### Directions
Nothing should be left out. Transcribe the entries exactly as written.

START Recorded information

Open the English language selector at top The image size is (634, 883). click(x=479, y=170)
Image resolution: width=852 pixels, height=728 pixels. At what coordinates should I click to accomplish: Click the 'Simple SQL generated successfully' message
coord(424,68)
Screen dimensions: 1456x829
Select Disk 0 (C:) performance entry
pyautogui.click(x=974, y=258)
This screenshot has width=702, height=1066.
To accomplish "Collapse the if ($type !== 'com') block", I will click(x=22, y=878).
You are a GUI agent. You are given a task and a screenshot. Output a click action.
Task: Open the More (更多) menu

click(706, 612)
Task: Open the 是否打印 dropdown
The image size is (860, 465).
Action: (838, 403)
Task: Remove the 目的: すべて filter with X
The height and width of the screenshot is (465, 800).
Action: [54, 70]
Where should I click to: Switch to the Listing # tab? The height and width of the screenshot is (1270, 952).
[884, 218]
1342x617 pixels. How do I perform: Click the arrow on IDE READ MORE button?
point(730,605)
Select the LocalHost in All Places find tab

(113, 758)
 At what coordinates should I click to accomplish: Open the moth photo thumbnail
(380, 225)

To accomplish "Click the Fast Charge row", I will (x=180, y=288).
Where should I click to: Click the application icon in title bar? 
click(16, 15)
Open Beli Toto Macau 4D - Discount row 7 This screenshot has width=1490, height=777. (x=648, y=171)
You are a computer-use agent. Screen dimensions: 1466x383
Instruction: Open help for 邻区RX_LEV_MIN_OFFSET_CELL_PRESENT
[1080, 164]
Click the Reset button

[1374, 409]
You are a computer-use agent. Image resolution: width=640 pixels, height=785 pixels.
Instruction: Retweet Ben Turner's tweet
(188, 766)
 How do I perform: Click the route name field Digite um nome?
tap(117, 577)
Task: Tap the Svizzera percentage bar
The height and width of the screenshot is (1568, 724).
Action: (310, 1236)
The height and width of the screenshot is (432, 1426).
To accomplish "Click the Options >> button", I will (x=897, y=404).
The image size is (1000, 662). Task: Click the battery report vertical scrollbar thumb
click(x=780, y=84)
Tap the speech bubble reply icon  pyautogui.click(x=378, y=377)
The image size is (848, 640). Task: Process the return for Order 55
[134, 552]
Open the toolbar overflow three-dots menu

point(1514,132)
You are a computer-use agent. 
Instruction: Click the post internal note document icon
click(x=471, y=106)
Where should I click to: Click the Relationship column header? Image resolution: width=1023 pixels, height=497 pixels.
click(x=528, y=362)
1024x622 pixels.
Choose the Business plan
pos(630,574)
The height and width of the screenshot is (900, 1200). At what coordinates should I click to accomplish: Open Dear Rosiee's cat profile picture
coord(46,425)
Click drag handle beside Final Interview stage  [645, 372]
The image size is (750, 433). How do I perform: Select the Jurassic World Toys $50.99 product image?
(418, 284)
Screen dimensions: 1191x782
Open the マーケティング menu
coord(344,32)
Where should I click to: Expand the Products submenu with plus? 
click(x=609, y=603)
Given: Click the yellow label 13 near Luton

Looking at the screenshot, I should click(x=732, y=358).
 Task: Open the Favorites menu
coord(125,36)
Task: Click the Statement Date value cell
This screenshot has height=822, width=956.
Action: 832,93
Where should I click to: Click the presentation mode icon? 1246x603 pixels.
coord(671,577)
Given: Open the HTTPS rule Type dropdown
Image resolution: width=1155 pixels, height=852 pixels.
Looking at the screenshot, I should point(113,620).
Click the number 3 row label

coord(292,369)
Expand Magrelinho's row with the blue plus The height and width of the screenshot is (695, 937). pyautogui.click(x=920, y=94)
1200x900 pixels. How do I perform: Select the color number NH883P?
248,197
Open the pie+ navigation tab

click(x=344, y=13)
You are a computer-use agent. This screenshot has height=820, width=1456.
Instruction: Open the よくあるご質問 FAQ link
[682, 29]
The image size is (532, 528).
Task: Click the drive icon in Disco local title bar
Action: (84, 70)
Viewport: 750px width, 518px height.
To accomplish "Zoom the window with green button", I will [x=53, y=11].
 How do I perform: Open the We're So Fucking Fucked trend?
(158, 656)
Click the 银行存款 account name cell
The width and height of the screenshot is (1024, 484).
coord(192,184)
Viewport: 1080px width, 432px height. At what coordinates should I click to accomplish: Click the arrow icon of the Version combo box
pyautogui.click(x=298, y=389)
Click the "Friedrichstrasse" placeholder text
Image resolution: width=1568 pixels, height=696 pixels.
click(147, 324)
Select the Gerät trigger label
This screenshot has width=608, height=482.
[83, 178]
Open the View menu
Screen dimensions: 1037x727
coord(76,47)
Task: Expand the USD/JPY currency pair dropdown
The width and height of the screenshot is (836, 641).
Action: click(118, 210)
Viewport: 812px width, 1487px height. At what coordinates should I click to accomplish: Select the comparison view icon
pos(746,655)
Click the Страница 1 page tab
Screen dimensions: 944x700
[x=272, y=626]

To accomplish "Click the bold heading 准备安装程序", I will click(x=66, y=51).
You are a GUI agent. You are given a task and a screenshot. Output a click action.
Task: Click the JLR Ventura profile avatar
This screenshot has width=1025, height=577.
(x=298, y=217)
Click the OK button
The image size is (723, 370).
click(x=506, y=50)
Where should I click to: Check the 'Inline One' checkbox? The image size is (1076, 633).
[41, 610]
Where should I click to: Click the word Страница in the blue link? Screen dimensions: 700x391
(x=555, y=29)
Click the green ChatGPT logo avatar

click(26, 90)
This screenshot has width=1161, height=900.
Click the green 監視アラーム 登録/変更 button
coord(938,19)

END Recorded information

### Expected answer
Open the English language selector at top The image size is (634, 883). click(x=479, y=170)
Image resolution: width=852 pixels, height=728 pixels. At what coordinates should I click to accomplish: Click the 'Simple SQL generated successfully' message
coord(424,68)
Screen dimensions: 1456x829
Select Disk 0 (C:) performance entry
pyautogui.click(x=974, y=258)
This screenshot has width=702, height=1066.
To accomplish "Collapse the if ($type !== 'com') block", I will click(x=22, y=878).
You are a GUI agent. You are given a task and a screenshot. Output a click action.
Task: Open the More (更多) menu

click(706, 612)
Task: Open the 是否打印 dropdown
The image size is (860, 465).
Action: (838, 403)
Task: Remove the 目的: すべて filter with X
The height and width of the screenshot is (465, 800).
Action: [54, 70]
Where should I click to: Switch to the Listing # tab? The height and width of the screenshot is (1270, 952).
[884, 218]
1342x617 pixels. How do I perform: Click the arrow on IDE READ MORE button?
point(730,605)
Select the LocalHost in All Places find tab

(113, 758)
 At what coordinates should I click to accomplish: Open the moth photo thumbnail
(380, 225)

To accomplish "Click the Fast Charge row", I will (x=180, y=288).
Where should I click to: Click the application icon in title bar? 
click(16, 15)
Open Beli Toto Macau 4D - Discount row 7 This screenshot has width=1490, height=777. (x=648, y=171)
You are a computer-use agent. Screen dimensions: 1466x383
Instruction: Open help for 邻区RX_LEV_MIN_OFFSET_CELL_PRESENT
[1080, 164]
Click the Reset button

[1374, 409]
You are a computer-use agent. Image resolution: width=640 pixels, height=785 pixels.
Instruction: Retweet Ben Turner's tweet
(188, 766)
 How do I perform: Click the route name field Digite um nome?
tap(117, 577)
Task: Tap the Svizzera percentage bar
The height and width of the screenshot is (1568, 724).
Action: (310, 1236)
The height and width of the screenshot is (432, 1426).
To accomplish "Click the Options >> button", I will (x=897, y=404).
The image size is (1000, 662). Task: Click the battery report vertical scrollbar thumb
click(x=780, y=84)
Tap the speech bubble reply icon  pyautogui.click(x=378, y=377)
The image size is (848, 640). Task: Process the return for Order 55
[134, 552]
Open the toolbar overflow three-dots menu

point(1514,132)
You are a computer-use agent. 
Instruction: Click the post internal note document icon
click(x=471, y=106)
Where should I click to: Click the Relationship column header? Image resolution: width=1023 pixels, height=497 pixels.
click(x=528, y=362)
1024x622 pixels.
Choose the Business plan
pos(630,574)
The height and width of the screenshot is (900, 1200). At what coordinates should I click to accomplish: Open Dear Rosiee's cat profile picture
coord(46,425)
Click drag handle beside Final Interview stage  [645, 372]
The image size is (750, 433). How do I perform: Select the Jurassic World Toys $50.99 product image?
(418, 284)
Screen dimensions: 1191x782
Open the マーケティング menu
coord(344,32)
Where should I click to: Expand the Products submenu with plus? 
click(x=609, y=603)
Given: Click the yellow label 13 near Luton

Looking at the screenshot, I should click(x=732, y=358).
 Task: Open the Favorites menu
coord(125,36)
Task: Click the Statement Date value cell
This screenshot has height=822, width=956.
Action: 832,93
Where should I click to: Click the presentation mode icon? 1246x603 pixels.
coord(671,577)
Given: Open the HTTPS rule Type dropdown
Image resolution: width=1155 pixels, height=852 pixels.
Looking at the screenshot, I should point(113,620).
Click the number 3 row label

coord(292,369)
Expand Magrelinho's row with the blue plus The height and width of the screenshot is (695, 937). pyautogui.click(x=920, y=94)
1200x900 pixels. How do I perform: Select the color number NH883P?
248,197
Open the pie+ navigation tab

click(x=344, y=13)
You are a computer-use agent. This screenshot has height=820, width=1456.
Instruction: Open the よくあるご質問 FAQ link
[682, 29]
The image size is (532, 528).
Task: Click the drive icon in Disco local title bar
Action: (84, 70)
Viewport: 750px width, 518px height.
To accomplish "Zoom the window with green button", I will [x=53, y=11].
 How do I perform: Open the We're So Fucking Fucked trend?
(158, 656)
Click the 银行存款 account name cell
The width and height of the screenshot is (1024, 484).
coord(192,184)
Viewport: 1080px width, 432px height. At what coordinates should I click to accomplish: Click the arrow icon of the Version combo box
pyautogui.click(x=298, y=389)
Click the "Friedrichstrasse" placeholder text
Image resolution: width=1568 pixels, height=696 pixels.
click(147, 324)
Select the Gerät trigger label
This screenshot has width=608, height=482.
[83, 178]
Open the View menu
Screen dimensions: 1037x727
coord(76,47)
Task: Expand the USD/JPY currency pair dropdown
The width and height of the screenshot is (836, 641).
Action: click(118, 210)
Viewport: 812px width, 1487px height. At what coordinates should I click to accomplish: Select the comparison view icon
pos(746,655)
Click the Страница 1 page tab
Screen dimensions: 944x700
[x=272, y=626]

To accomplish "Click the bold heading 准备安装程序", I will click(x=66, y=51).
You are a GUI agent. You are given a task and a screenshot. Output a click action.
Task: Click the JLR Ventura profile avatar
This screenshot has width=1025, height=577.
(x=298, y=217)
Click the OK button
The image size is (723, 370).
click(x=506, y=50)
Where should I click to: Check the 'Inline One' checkbox? The image size is (1076, 633).
[41, 610]
Where should I click to: Click the word Страница in the blue link? Screen dimensions: 700x391
(x=555, y=29)
Click the green ChatGPT logo avatar

click(26, 90)
This screenshot has width=1161, height=900.
Click the green 監視アラーム 登録/変更 button
coord(938,19)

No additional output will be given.